Die Lynchjustiz, die das hiesige Premierenpublikum je länger je mehr über ihm missfällige Stücke verhängt, offenbart so recht die Bestialität der modernen Bourgeoisie. Ihren ersten Anstoß hat sie allerdings wohl erhalten durch die dreiste Claque, die von den Theaterdirektoren für neue Stücke organisiert zu werden pflegt und auch für Halbes Scherzspiel organisiert worden war. Wenn sie sich darauf beschränkte, derb und kurz das Urteil zurückzuweisen, das ihr durch die Claque aufgedrängt werden soll, so wäre nichts dagegen einzuwenden. Aber so wie diese Lynchjustiz jetzt gehandhabt wird, ist sie nichts weniger als der Ausbruch einer ehrlichen, ästhetischen oder moralischen Entrüstung. Sie ist ein Jux, den sich der Pöbel in Seidenhüten machen will. In der Pause nach dem zweiten Akte wird unter der oberen Leitung der Schmocks das Urteil in den Wandelgängen gemacht, und vom dritten Akt ab wird es exekutiert. Die Schauspieler werden genarrt und geneckt, als ob sie wilde Tiere wären, eine Rohheit unter allen Umständen, eine doppelte Rohheit, wenn die Schauspieler wie in Halbes Stück ihr Bestes an die Sache setzen. In den minutenlangen Pausen, die durch das Gejohle des Publikums verursacht wurden, sah man die kleine Heldin des Stückes mit zornig zusammengezogenen Brauen auf ihre Partner einsprechen, anscheinend um sie zu irgendeiner rebellischen Tat aufzustacheln, aber das stärkere Geschlecht auf der Bühne verhielt sich passiv, und es wusste auch wohl, warum.
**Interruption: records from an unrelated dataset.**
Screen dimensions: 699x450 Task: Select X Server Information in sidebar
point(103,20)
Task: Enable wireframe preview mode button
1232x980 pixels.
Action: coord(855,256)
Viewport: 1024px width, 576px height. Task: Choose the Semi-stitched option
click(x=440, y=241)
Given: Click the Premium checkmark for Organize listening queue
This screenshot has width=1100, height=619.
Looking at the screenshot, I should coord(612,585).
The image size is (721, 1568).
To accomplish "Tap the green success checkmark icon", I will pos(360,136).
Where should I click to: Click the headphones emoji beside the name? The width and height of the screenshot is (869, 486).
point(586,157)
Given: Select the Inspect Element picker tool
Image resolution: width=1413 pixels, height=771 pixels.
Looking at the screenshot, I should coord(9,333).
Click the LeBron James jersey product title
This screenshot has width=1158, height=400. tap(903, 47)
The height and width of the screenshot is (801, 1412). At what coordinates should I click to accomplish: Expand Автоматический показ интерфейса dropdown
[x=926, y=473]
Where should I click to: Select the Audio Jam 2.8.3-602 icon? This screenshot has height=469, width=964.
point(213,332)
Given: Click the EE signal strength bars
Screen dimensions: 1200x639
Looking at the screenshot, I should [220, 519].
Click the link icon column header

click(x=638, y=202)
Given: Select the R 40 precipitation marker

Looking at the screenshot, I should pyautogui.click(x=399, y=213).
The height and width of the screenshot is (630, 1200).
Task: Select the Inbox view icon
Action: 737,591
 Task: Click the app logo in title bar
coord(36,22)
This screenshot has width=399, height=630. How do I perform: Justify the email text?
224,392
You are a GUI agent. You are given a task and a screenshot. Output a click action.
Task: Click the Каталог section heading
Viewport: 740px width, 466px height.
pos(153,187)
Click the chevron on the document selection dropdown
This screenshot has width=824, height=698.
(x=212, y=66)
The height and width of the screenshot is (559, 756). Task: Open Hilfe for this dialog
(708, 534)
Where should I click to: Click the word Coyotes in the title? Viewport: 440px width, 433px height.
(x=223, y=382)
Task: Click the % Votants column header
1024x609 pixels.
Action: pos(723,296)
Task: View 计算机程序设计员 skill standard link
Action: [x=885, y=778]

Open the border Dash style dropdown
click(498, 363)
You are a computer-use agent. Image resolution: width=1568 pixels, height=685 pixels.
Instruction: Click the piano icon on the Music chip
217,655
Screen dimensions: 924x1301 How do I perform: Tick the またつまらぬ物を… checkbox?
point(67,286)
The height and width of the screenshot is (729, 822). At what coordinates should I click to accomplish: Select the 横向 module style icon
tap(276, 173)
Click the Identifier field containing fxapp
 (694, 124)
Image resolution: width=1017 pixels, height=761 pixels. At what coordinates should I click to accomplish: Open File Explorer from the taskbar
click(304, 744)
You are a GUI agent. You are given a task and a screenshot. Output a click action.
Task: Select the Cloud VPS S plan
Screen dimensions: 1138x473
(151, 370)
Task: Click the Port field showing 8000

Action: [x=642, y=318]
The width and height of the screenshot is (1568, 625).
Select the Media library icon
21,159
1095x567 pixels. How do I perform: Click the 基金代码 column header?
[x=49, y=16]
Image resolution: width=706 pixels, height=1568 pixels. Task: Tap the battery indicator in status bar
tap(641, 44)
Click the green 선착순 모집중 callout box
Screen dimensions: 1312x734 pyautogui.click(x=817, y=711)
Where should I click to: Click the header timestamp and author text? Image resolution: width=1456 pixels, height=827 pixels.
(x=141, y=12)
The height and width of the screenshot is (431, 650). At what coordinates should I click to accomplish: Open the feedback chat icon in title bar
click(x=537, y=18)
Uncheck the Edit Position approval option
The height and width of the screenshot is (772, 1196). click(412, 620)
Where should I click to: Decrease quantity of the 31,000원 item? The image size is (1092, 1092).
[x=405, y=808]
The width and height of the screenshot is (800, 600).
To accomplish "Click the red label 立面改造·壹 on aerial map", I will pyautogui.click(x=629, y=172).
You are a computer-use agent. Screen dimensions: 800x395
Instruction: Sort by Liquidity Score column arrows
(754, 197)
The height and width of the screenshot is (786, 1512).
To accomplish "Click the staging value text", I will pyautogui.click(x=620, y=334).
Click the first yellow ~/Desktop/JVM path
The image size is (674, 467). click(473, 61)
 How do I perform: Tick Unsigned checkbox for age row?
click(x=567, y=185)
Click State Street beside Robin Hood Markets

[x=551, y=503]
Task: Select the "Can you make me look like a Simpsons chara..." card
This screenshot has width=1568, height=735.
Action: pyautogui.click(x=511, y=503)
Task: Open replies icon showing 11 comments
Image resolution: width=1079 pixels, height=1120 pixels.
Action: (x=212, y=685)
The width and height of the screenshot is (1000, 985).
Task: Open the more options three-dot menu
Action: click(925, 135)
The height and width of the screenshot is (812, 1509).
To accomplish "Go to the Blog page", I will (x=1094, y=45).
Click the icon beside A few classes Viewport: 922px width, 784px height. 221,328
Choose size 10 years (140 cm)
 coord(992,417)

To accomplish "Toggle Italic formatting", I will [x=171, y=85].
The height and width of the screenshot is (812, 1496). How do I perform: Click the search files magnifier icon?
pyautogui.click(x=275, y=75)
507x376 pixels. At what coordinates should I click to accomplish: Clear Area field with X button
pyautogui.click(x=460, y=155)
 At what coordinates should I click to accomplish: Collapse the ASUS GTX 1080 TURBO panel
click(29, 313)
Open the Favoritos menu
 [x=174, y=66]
Gelassener betrachten wir die Misshandlung des Dichters. Denn auch er ist misshandelt worden. Halbes Arbeit steht immer noch bergehoch über dem landläufigen Theaterschund, und was ihr vor diesem Publikum das Genick brach, war nicht ihr wirklicher Fehler, war nicht der Versuch, den großen Fragen der Zeit auszuweichen durch die künstliche, aber keineswegs künstlerische Wiederbelebung historisch abgestorbener Dichtungsformen, sondern gerade die literarische Höhe, die das Scherzspiel einzuhalten sucht, der Verzicht auf die schlechten und verdorbenen Instinkte der Bourgeoisie, der Fleiß und das Talent, die der Dichter aufgewandt hat. Aber so ein junger Poet kann am Ende einen tüchtigen Puff vertragen, und je rücksichtsloser ihn die Lynchjustiz der Bourgeoisie von dem falschen Wege vertreibt, worauf er jetzt noch wandelt, um so eher mag er auf den richtigen Weg gelangen, auf dem er wirkliche Lorbeeren pflücken kann.